→ **WHAT TO DO**: Render the items from the start through the line containing "Action: coord(143,308)" as a numbered list, omitting blank lines.

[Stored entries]
##############################

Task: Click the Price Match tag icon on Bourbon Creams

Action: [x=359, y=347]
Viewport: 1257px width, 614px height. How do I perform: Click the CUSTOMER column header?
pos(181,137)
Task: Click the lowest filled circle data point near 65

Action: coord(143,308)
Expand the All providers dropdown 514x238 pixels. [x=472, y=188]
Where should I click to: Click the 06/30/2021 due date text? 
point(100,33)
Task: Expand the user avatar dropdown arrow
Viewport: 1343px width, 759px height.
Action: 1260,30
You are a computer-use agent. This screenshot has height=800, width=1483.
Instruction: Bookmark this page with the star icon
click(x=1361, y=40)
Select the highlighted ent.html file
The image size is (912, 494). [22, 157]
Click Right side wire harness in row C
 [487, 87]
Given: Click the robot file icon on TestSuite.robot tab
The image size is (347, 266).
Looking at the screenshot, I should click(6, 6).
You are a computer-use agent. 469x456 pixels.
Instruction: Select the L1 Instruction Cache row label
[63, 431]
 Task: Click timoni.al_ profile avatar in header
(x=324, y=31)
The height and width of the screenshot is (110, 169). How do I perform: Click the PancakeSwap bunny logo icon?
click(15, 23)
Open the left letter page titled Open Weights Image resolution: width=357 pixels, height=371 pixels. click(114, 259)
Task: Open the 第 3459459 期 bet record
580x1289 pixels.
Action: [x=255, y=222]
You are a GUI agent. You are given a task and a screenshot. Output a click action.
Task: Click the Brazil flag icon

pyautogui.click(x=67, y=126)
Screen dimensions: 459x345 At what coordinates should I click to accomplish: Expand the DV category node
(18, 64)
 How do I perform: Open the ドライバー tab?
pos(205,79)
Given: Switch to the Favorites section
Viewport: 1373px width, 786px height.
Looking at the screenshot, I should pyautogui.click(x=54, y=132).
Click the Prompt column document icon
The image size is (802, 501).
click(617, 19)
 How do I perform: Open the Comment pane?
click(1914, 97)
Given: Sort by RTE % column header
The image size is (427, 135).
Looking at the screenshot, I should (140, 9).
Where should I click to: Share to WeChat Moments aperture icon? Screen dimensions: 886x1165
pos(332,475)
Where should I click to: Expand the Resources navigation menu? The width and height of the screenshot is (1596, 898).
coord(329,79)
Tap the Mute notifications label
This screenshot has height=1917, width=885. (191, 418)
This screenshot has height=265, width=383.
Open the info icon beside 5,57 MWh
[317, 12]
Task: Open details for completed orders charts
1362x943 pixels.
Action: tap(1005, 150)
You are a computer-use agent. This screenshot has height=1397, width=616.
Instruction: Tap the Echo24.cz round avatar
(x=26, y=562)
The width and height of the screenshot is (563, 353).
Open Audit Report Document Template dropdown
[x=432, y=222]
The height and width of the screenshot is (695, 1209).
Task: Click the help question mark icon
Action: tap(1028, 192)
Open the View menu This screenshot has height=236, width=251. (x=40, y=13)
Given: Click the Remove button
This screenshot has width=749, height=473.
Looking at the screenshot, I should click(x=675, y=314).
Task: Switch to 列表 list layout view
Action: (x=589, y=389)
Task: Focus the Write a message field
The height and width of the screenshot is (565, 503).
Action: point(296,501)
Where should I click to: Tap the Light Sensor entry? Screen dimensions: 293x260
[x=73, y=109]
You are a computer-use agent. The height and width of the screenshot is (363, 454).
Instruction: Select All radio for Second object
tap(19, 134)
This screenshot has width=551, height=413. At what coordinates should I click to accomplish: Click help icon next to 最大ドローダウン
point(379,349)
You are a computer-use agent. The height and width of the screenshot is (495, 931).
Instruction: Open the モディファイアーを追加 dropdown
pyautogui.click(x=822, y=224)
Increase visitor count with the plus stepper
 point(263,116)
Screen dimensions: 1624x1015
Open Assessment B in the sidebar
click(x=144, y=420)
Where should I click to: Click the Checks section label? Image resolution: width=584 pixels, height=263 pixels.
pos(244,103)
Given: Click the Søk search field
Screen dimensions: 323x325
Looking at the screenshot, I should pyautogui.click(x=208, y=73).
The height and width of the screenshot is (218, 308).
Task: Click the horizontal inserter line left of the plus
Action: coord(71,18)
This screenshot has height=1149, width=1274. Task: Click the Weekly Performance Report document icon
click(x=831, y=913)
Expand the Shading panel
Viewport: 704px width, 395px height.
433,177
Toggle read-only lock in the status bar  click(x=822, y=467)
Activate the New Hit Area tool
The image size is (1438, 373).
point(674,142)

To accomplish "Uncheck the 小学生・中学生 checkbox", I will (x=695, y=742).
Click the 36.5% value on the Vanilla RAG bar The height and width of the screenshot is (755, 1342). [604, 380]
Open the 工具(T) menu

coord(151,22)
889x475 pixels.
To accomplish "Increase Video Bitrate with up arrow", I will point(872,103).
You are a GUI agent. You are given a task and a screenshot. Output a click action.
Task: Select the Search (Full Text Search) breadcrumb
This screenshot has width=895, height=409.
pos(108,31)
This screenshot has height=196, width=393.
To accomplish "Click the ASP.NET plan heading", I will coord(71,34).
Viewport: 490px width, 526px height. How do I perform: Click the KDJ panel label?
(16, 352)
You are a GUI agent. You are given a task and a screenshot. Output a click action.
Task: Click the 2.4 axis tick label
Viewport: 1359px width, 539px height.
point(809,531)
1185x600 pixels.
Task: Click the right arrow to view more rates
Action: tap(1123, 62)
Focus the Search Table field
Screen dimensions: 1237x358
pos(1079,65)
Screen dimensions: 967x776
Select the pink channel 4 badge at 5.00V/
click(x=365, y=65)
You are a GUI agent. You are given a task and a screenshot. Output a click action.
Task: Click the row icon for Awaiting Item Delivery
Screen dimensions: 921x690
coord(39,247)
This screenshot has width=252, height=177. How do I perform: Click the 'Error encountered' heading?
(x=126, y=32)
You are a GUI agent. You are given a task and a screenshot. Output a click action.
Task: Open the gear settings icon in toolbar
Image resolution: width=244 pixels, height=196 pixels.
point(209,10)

##############################

→ **TASK SOLUTION**:
1. Task: Click the Price Match tag icon on Bourbon Creams
2. Action: [x=359, y=347]
3. Viewport: 1257px width, 614px height. How do I perform: Click the CUSTOMER column header?
4. pos(181,137)
5. Task: Click the lowest filled circle data point near 65
6. Action: coord(143,308)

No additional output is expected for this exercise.